_What this task involves_.
Nothing but the lines from the one containing "Payments & Privacy (730, 400)" through the end of the entries below should be set down, each exactly as written.

::: Source data

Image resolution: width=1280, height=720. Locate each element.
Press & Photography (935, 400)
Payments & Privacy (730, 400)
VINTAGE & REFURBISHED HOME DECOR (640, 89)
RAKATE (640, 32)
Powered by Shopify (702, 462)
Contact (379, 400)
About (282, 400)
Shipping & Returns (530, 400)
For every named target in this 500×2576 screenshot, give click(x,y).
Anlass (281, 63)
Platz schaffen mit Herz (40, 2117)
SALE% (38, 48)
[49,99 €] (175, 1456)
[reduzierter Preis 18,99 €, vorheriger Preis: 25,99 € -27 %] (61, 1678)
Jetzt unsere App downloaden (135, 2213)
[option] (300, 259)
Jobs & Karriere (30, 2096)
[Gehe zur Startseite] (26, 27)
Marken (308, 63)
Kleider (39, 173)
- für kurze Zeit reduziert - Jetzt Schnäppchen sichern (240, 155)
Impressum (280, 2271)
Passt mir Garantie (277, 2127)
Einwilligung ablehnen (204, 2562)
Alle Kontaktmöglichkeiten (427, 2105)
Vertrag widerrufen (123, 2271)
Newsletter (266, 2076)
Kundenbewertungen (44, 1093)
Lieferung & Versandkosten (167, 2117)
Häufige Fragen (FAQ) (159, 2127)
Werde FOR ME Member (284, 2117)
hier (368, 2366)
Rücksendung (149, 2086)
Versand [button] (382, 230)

::::::

_Exercise output_.
Payments & Privacy (730, 400)
VINTAGE & REFURBISHED HOME DECOR (640, 89)
RAKATE (640, 32)
Powered by Shopify (702, 462)
Contact (379, 400)
About (282, 400)
Shipping & Returns (530, 400)
For every named target in this 500×2576 screenshot, give click(x,y).
Anlass (281, 63)
Platz schaffen mit Herz (40, 2117)
SALE% (38, 48)
[49,99 €] (175, 1456)
[reduzierter Preis 18,99 €, vorheriger Preis: 25,99 € -27 %] (61, 1678)
Jetzt unsere App downloaden (135, 2213)
[option] (300, 259)
Jobs & Karriere (30, 2096)
[Gehe zur Startseite] (26, 27)
Marken (308, 63)
Kleider (39, 173)
- für kurze Zeit reduziert - Jetzt Schnäppchen sichern (240, 155)
Impressum (280, 2271)
Passt mir Garantie (277, 2127)
Einwilligung ablehnen (204, 2562)
Alle Kontaktmöglichkeiten (427, 2105)
Vertrag widerrufen (123, 2271)
Newsletter (266, 2076)
Kundenbewertungen (44, 1093)
Lieferung & Versandkosten (167, 2117)
Häufige Fragen (FAQ) (159, 2127)
Werde FOR ME Member (284, 2117)
hier (368, 2366)
Rücksendung (149, 2086)
Versand [button] (382, 230)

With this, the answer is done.